Authorized Capitalization
As of July 18, 2024, our authorized capital stock consisted of 30,000,000 shares of common stock, par value $0.01 per share, of which 14,240,917 shares were issued and outstanding, and 15,000,000 shares of preferred stock, par value $0.01 per share, of which 41,250 shares have been designated as “Series A Convertible Preferred Stock” (“Series A Preferred Stock”). Our Series A Preferred Stock was issued in a private placement pursuant to Section 4(a)(2) of the Securities Act and has not been registered pursuant to Section 12 of the Exchange Act. As of July 18, 2024, there were no shares of our preferred stock issued and outstanding, except with respect to our Series A Preferred Stock, of which 41,250 shares were issued and outstanding, which were convertible into 1,288,252 shares of our common stock.
Common Stock
Subject to the provisions of our Certificate of Incorporation and limitations prescribed by law or the rules of any stock exchange or automated quotation system on which our securities may be listed or traded, we may issue our common stock from time to time upon such terms and for such consideration as may be determined by our Board of Directors. Generally, the issuance of common stock, up to the aggregate amounts authorized by our Certificate of Incorporation and any limitations prescribed by law or the rules of any stock exchange or automated quotation system on which our securities may be listed or traded, will not require approval of our stockholders.
Voting Rights. The holders of our common stock are entitled to one vote per share on all matters to be voted on by stockholders generally, including the election of directors. There are no cumulative voting rights, meaning that the holders of a majority of the shares voting for the election of directors can elect all of the directors standing for election.

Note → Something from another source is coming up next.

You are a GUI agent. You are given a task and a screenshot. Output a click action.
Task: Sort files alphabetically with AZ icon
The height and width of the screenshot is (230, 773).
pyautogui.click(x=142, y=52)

Dividend Rights. The holders of our common stock are entitled to receive dividends (payable in cash, stock or otherwise), subject to any rights and preferences of any outstanding preferred stock, but only when and as declared by our Board of Directors out of the assets legally available for dividend payments.
Liquidation Rights. In the event of any liquidation, dissolution or winding up of our Company, after there is paid to or set aside for the holders of any class of stock having preference over our common stock the full amount to which such holders are entitled, then the holders of the common stock, shall be entitled, after payment or provision for payment of all debts and liabilities of our Company, to receive the remaining assets of our Company available for distribution.
Other Matters. Our common stock carries no preemptive or other subscription rights to purchase shares of our stock and is not convertible, redeemable or assessable or entitled to the benefits of any sinking fund.
Our common stock is listed on the New York Stock Exchange and trades under the ticker symbol “SNDA.” Our transfer agent and registrar is Computershare Trust Company, N.A.
The rights, powers, preferences and privileges of holders of our common stock are subject to, and may be adversely affected by, the rights of the holders of any series of our preferred stock.